# How many and what type



## Rambo (Nov 9, 2010)

How many bikes do you own and what type?

Me: 
1 old Road Bike (10 speed)
3 Mountain Bikes
1 old 70's Raleigh 3-speed


----------



## bvibert (Nov 9, 2010)

1 HT MTB

2 busted up frames


----------



## o3jeff (Nov 9, 2010)

Too many

Giant Reign full suspension
On-One hard tail
Specialized hard tail(probably should sell this one)
GT 24" cruiser BMX

Also have an old retired 1995 +/- Rockhopper A1, back when aluminum frame were becoming popular.


----------



## severine (Nov 9, 2010)

Just the 1 hardtail MTB. Would like a road bike at some point but we have to get B back on a fully-functioning MTB first.


----------



## mlctvt (Nov 9, 2010)

2010 Specialized Tricross Sport
2008 Trek T1000 tandem
2006 Trek Madone 5.2 triple
1994 Trek 5200 w triple conversion
Lemond Revmaster spinning bike
1995 Specialized Rockhopper Comp A1 FS


----------



## WoodCore (Nov 9, 2010)

I have three...

Santa Cruz blur lt2
Iron Horse MkIII
Ibex Alpine 750 HT


----------



## BackLoafRiver (Nov 9, 2010)

Just my 1 MTB right now.

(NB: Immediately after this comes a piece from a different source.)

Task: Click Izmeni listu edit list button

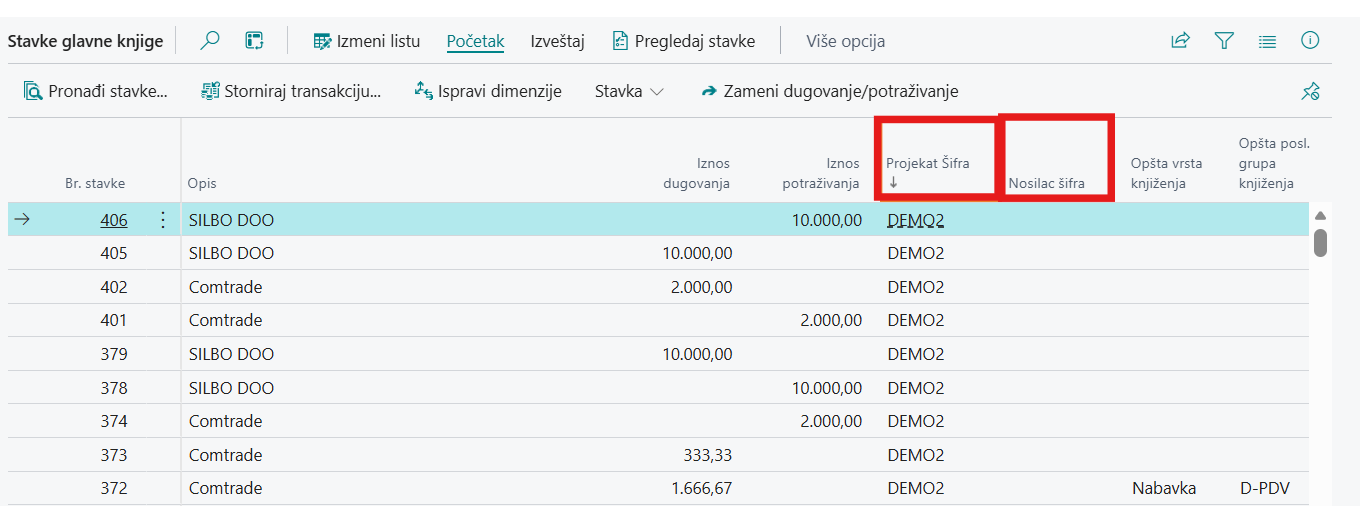Action: click(x=367, y=41)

Looking for a good deal on a hard tail to add to the collection.


----------



## yesmandroc (Nov 9, 2010)

severine said:


> Just the 1 hardtail MTB. Would like a road bike at some point but we have to get B back on a fully-functioning MTB first.



That's dreamy.


----------



## WoodCore (Nov 9, 2010)

yesmandroc said:


> That's dreamy.



Nope, just reality......


----------



## mondeo (Nov 10, 2010)

2008 Jamis Ventura Elite roadie
2009 Gary Fisher Marlin HT MTB
2006 Diamondback Piece of Crap hybrid.

Next up is a freeride bike. Would go full on downhill, but I do want to have some uphill capability with a FS bike.


----------



## gorgonzola (Nov 10, 2010)

'07 Jamis xam 1.0 5" FS trail






'00 GT aggressor HT rail trail/canal path/beach cruiser





would like to replace the gt with a cross bike and upgrade the FS in the next year or two...


----------



## ta&idaho (Nov 10, 2010)

One bike (hardtail mtb), one pair of skis (76mm waist), one set of golf clubs, one tent, etc, etc.  Limited budget, limited storage, minimal pickiness.


----------



## Warp Daddy (Nov 10, 2010)

Not much  2 road hybrids 

A Schwinn  Criss Cross and a Mongoose  for me n' the Queen


----------



## BackLoafRiver (Nov 10, 2010)

gorgonzola said:


> '07 Jamis xam 1.0 5" FS trail



I love this pic. Where was it taken?


----------



## wa-loaf (Nov 10, 2010)

Cannondale FS bought used from Jeff
10+ yr old HT Specialized StumpJumper
10+ yr old Cannondale Road that I built myself way back when

Someday I'll start using them ...


----------



## powpig2002 (Nov 10, 2010)

rigid hard rock s/s
titus ml1 f/s
kona jake cyclocross


----------



## HD333 (Nov 10, 2010)

1 - HT 2008 Specialized Rockhopper


----------



## gorgonzola (Nov 10, 2010)

BackLoafRiver said:


> I love this pic. Where was it taken?


saranac river, pbr/blue trail in plattsburgh ny
we had a wedding up there this spring so i threw the bike on the car. trail was decent, alot of potential with some great natural features.


----------



## mattchuck2 (Nov 11, 2010)

1 Road Bike: Giant Defy
1 FS 29er: Salsa Big Mama

Going to get another bike soon.  Want it to be a rigid steel framed commuter/backup mtb.  Thinking I might enjoy the Redline Monocog Flight.


----------



## Grassi21 (Nov 11, 2010)

Cannondale F5






Giant Rincon (circa 1995) converted to a SS, yes i know I need to remove the 2 chain rings not in use...


----------



## bjorn240 (Nov 19, 2010)

Me:
Pegoretti Palosanto
Merckx MX Leader

Wife:
bespoke Vanilla 
1983 Trek 620


----------



## LaneMeyer (Nov 21, 2010)

98? Bianchi Alloro, it's the first and probably the only road bike I will ever own.

1991 trek970 - 1 billion miles on the odometer, its still my fav
GT Zaskar Race
Kona Kikapu Deluxe


----------